Discussion: Investigate Perf Boosts Through Pruning (DeepSparse)
Just saw this and it seems pretty crazy. I don't know exactly where to put it, but figured is worth discussing. They claim significant performance gains and pretty crazy model compression capabilities. A lot of the interesting information is straight on the readme page that I linked.
Our MLPerf Inference v3.0 submission contains the following results for the BERT-Large SQuAD v1.1 question answering task:
| Benchmark | Engine | Precision | Compressed File Size | SQuAD v1.1 F1 Score (R=X% of Base Accuracy) | Offline Throughput [samples/sec] |
|---|---|---|---|---|---|
| BERT-Large Baseline | ONNXRuntime | FP32 | 1.3 GB | 90.874 (R=100.00%) | 4.60 |
| oBERT-Large 99% | DeepSparse | INT8 | 38.2 MB | 90.03 (R=99.07%) | 1367.14 |
| oBERT-MobileBERT 99.9% | DeepSparse | INT8 | 19.45 MB | 90.80 (R=99.92%) | 3275.62 |
| oBERT-MobileBERT 99% | DeepSparse | INT8 | 9.56 MB | 90.41 (R=99.49%) | 5578.73 |
https://github.com/mlcommons/inference_results_v3.0/blob/main/open/NeuralMagic/README.md
From the linked repo:
unstructured gradual pruning, quantization-aware training, and structural distillation
I think the model layout would be very different, and further, not comparable to llama. But definitely interesting.
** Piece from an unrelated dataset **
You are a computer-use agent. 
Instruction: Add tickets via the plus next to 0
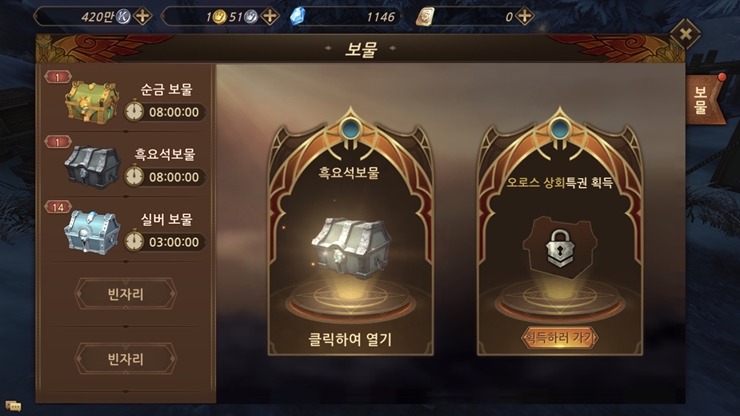(524, 17)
This may be interesting: https://github.com/horseee/LLaMA-Pruning
Pruning: The following script globally removes 50% of the dimensions of the LLaMA-7B model, resulting in a lightweight model with 1.72B parameters.
This issue was closed because it has been inactive for 14 days since being marked as stale.